Yelp Regression

Hi all,

I’m taking the Basics of Machine Learning in Python course, but got stuck on the project for Yelp Regression, specifically on creating the training and testing datasets. I know there’s a solution for it as well, but although my code is the same as in the solution, I can’t get it to work.
This is how I selected the necessary columns & created a training & test set

ratings = df['stars']
features = df[['average_review_length', 'average_review_age']]

from sklearn.model_selection import train_test_split
X_train, X_test, y_train, y_test = train_test_split(ratings, features, test_size=0.2, random_state=1)

When I try to fit the model:

from sklearn.linear_model import LinearRegression
model = LinearRegression(), y_train)

I get a ValueError:

ValueError: Expected 2D array, got 1D array instead:
array=[3.  4.5 2.5 ... 2.  2.5 4. ].
Reshape your data either using array.reshape(-1, 1) if your data has a single feature or array.reshape(1, -1) if it contains a single sample.
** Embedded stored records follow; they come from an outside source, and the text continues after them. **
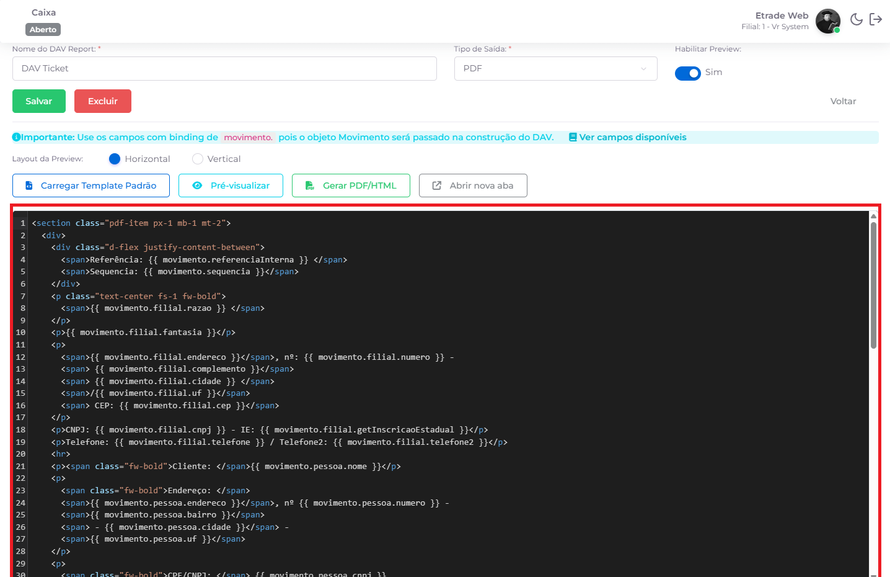This screenshot has width=890, height=577.
Task: Click the book icon beside Ver campos disponíveis
Action: [x=573, y=137]
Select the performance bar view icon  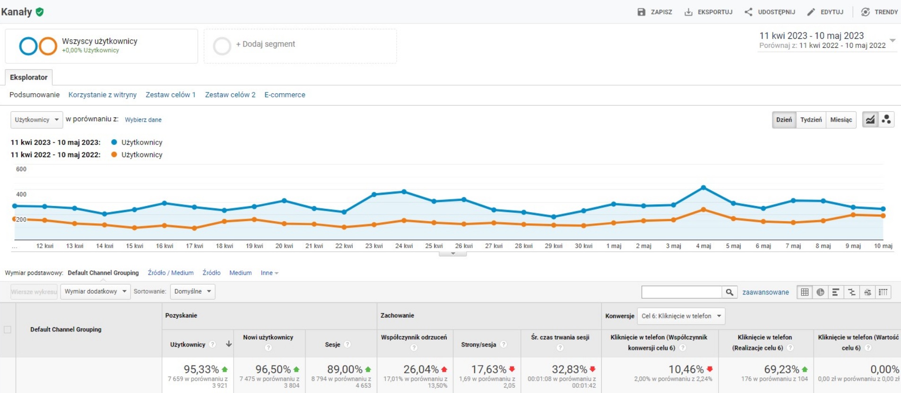coord(836,292)
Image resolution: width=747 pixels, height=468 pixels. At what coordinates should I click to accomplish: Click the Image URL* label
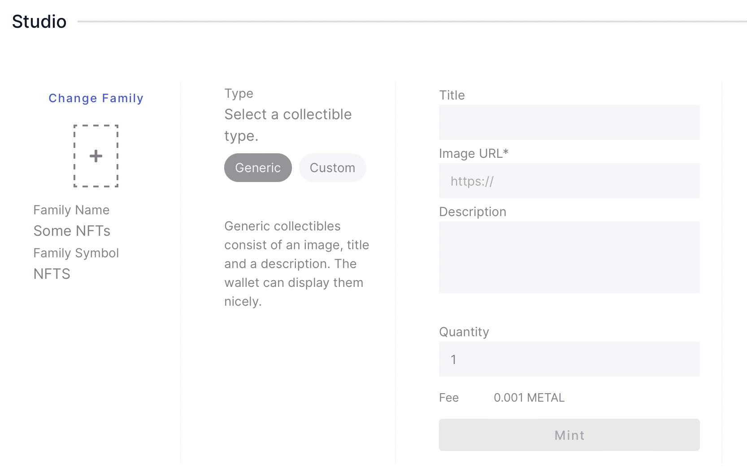tap(473, 153)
I’ve tried reshaping with the help of StackOverflow, but it doesn’t seem to work, the first try didn’t work because .reshape() gives an AttributeError when called on a dataframe. The second try, with a workaround for reshaping dataframes seems to work, but doesn’t give the correct results in the rest of the project.

My questions are

  1. Why do I have to reshape, while that’s not the case in the solution?
  2. What exactly does reshape do and why is it necessary?

Thanks a lot!

The error is that ratings is defined as a one dimensional array. In python data frames, getting features and coefficients and all that requires the syntax of df[['feature']] for example.